Mihle took anything at her disposal. “I drank cough mixture once because I wanted to sober up, but it made me worse, and I went crazy. I was scared to sleep, I was shaking, panicking, I was seeing people.

"I then decided I needed to stop because I was losing my mind. Every time I smoked from then, I was having panic attacks and could not breathe. I would feel like I’m going to die. I felt a desperate desire to stop.”

She consciously reached out to people for help.

"Three days would go by without me eating. I was mixing with ARVs with the drugs, and I was a mess. I started realising that I needed to stay occupied,” she says.

Mihle had always loved the church, but her faith was restored when she realised her drug problem had gotten out of hand.

“I reached out to people. I told the youth group at church and asked for help. I didn’t want to have cash in my hand because I knew I would smoke. Sometimes I would have blackout and find myself there smoking with the guys. But I fought the urge and kept myself busy.”

Mihle didn’t go to rehab but was admitted into a depression clinic.

“I started joining movements, church groups and kept myself busy,” she says.

She started the Mustard Seed Foundation and collaborated with her younger sister and formed Powerhouse. 

“We help people who are homeless and living in shacks and caravans while waiting for their RDP houses. Some fonts even have IDs and struggle to get work and food. We have soup kitchens, buy they clothes, and entertain the children,” she says.

“We are now teaching the youth about the dangers of drug use. I exerted myself in that. One of my outlets was music, where I can openly sing about sexual abuse.”

In 2020, she relapsed once but has been fighting the urge to go back to doing drugs.
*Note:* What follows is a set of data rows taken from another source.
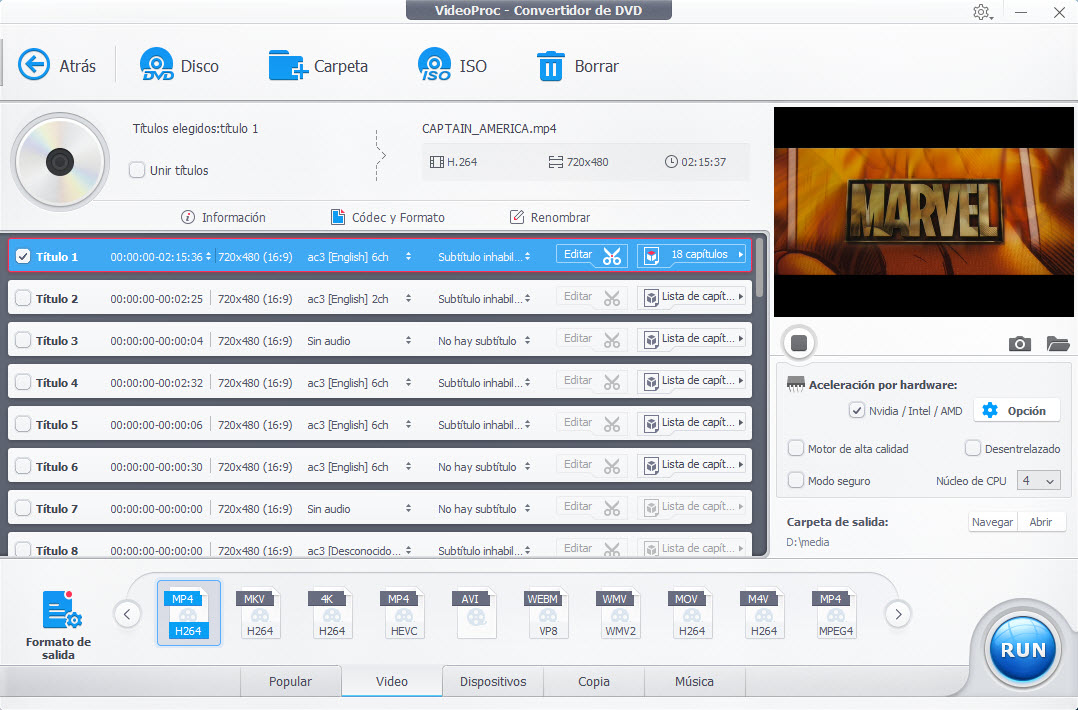The image size is (1078, 710).
Task: Toggle the Desentrelazado checkbox
Action: [973, 449]
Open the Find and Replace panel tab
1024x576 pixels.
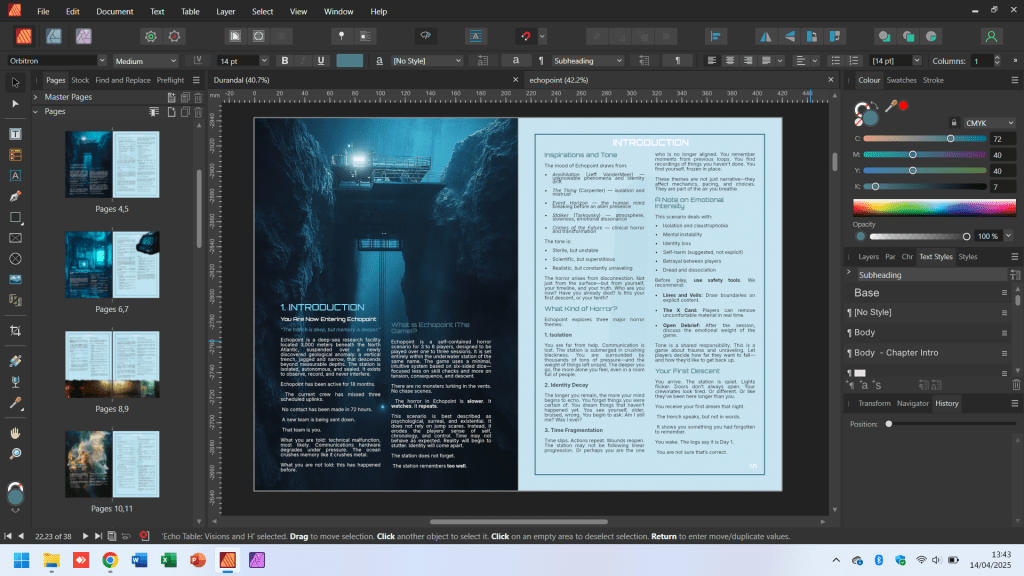(x=123, y=80)
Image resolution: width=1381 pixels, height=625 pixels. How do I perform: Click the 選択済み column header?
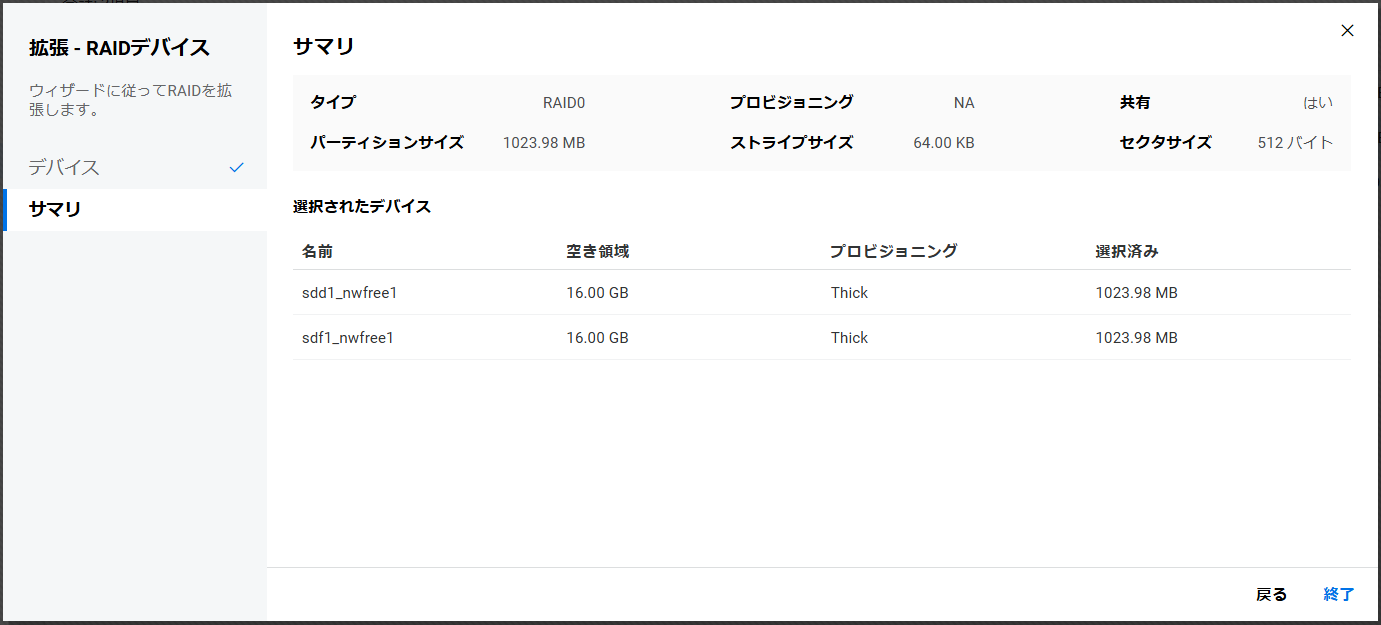pyautogui.click(x=1126, y=251)
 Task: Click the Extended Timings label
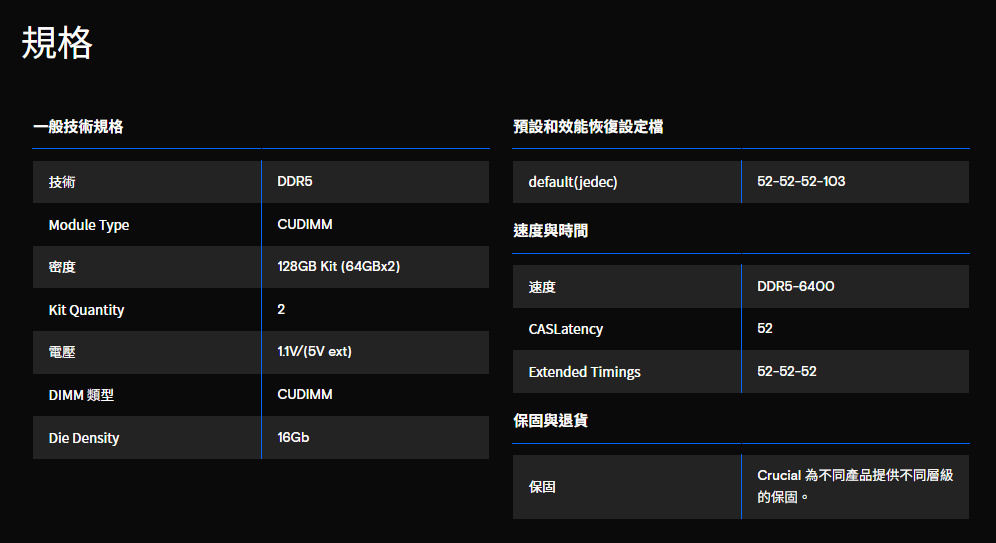coord(585,372)
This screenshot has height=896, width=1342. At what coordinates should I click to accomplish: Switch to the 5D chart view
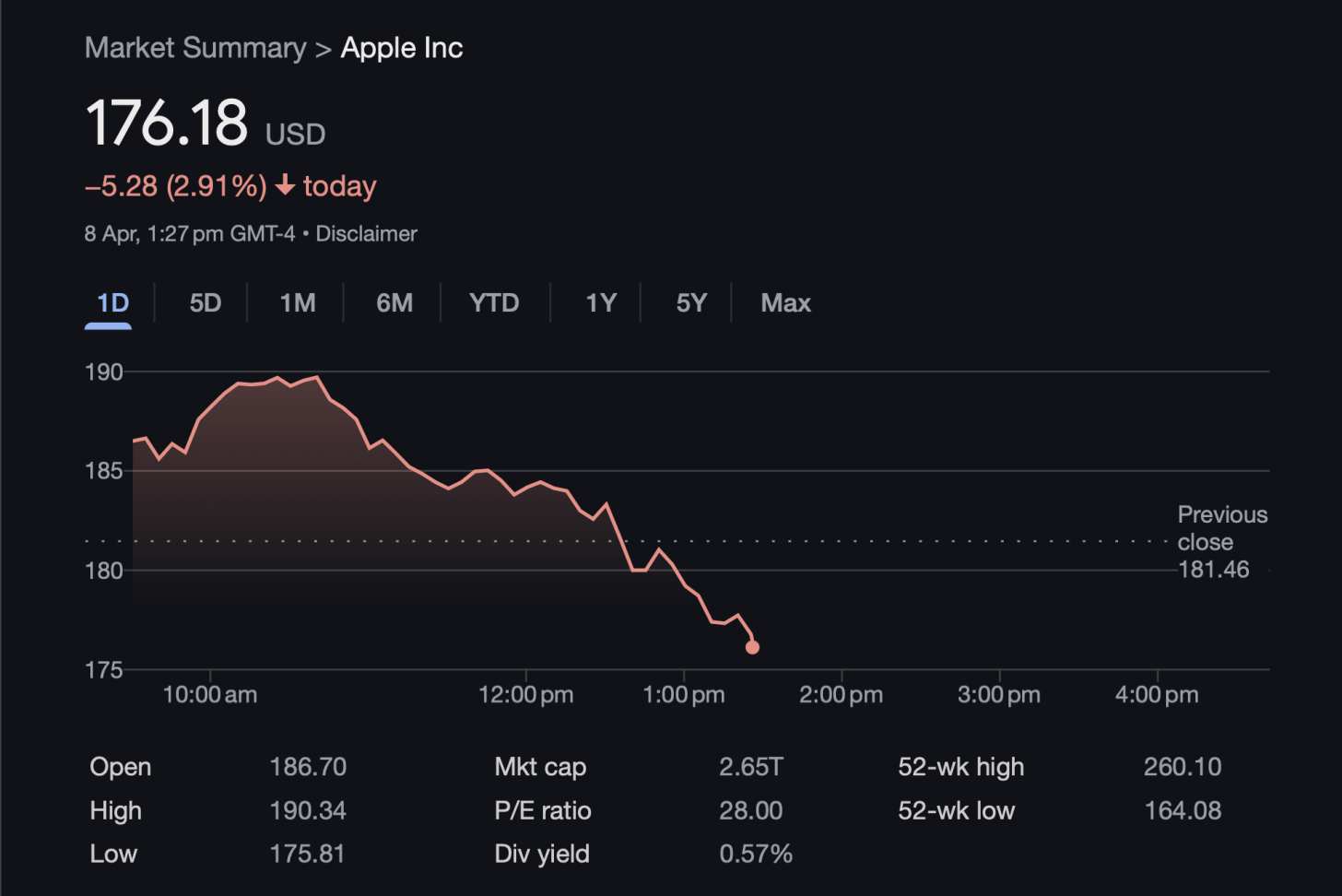[204, 302]
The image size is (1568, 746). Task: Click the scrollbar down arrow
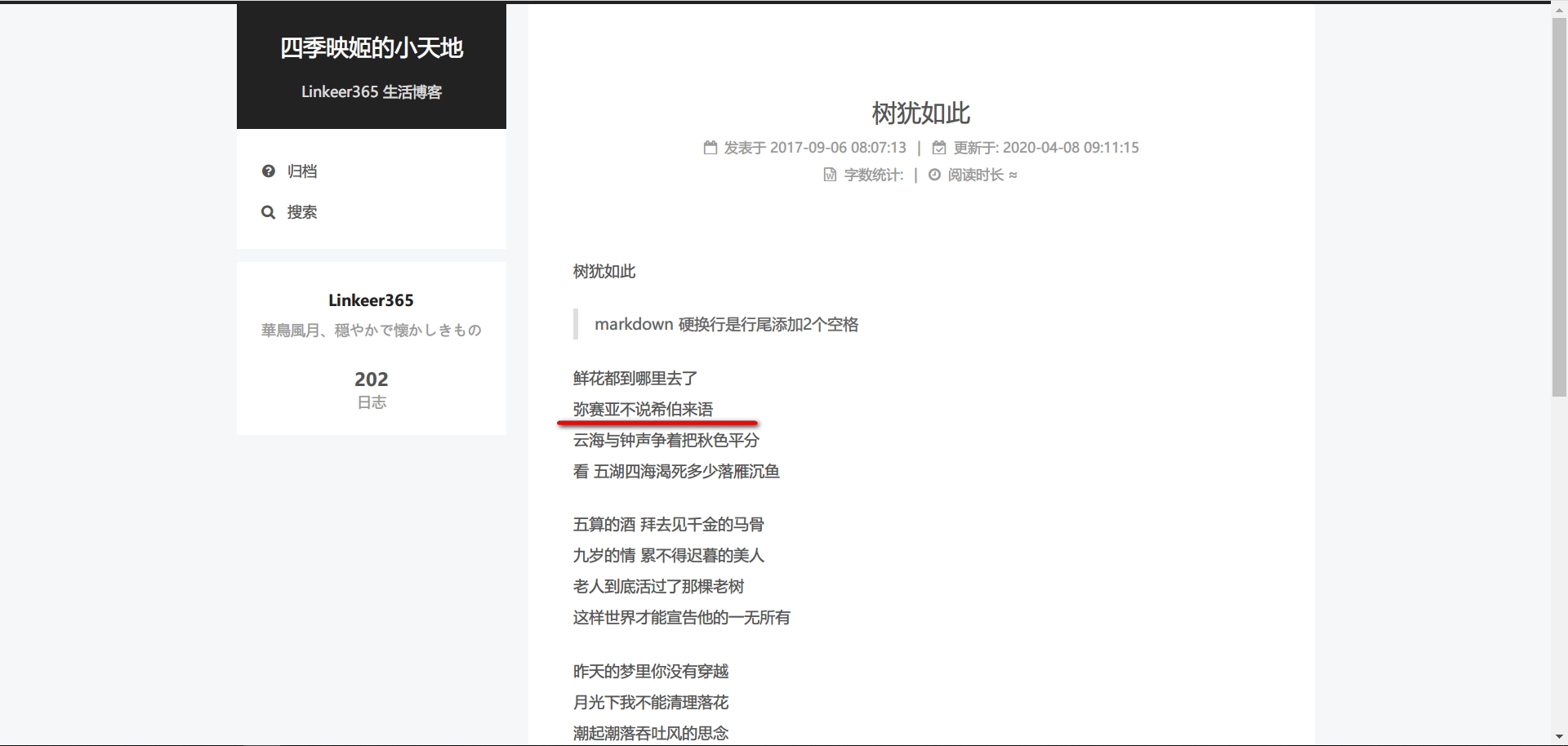tap(1559, 738)
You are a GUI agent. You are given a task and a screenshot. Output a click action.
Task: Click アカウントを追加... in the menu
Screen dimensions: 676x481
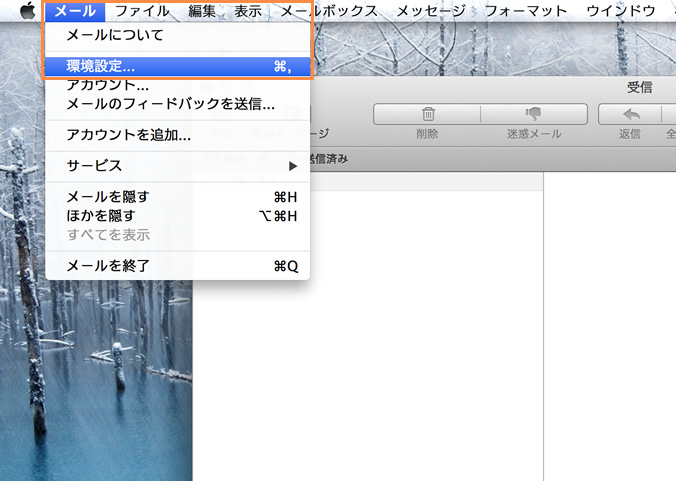click(128, 134)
“I had stopped for almost a year. When I stopped that is when I was admitted into a psychiatrist home. That is when I realised, I had a mental illness. I thought it was the side effects of using drugs until I was diagnosed with depression and anxiety,” she says.

“I could not drive and fear that I would cause an accident, I was suicidal, and I used to cut myself. I have attempted suicide about five times by taking pills and cutting myself and I learned this after going to the psychiatric home for a month and being diagnosed with depression, anxiety, and PTSD. I was given medication and mood stabilisers.”

This is where she learned about childhood traumas.

“There was a lot of domestic violence that happened while I was growing up. But it’s not something I talk about because it involves family and livelihoods. But because I am the eldest out of three girls, everything happen in front of me,” she says.

Mihle hopes to never go back to doing drugs again.

“I am now scared of drugs because of the things I used. I would even steal money from my mom. I would take R50 at a time from my mother’s account because it wouldn’t reflect.” When she cleaned up, she went back to what she loved when she was young.

“I remembered the person I wanted to be when I was a little girl. I went back to what I wanted to be when I was young before my innocence got tainted. I put my faith first and fully exerted myself in the church. I have been clean for almost two years now. Sometimes I am tempted but I fight. Last week, I was stressed about a personal issue but I have a strong support system that I speak to in times like these.”

Mihle is planning to start her YouTube channel where she will share her story while educating others and she has gone back to school to study Nursing at Candlelight Nursing Academy in Libode in the Eastern Cape.

“I want to use my story as a testimony that there is hope,” she says.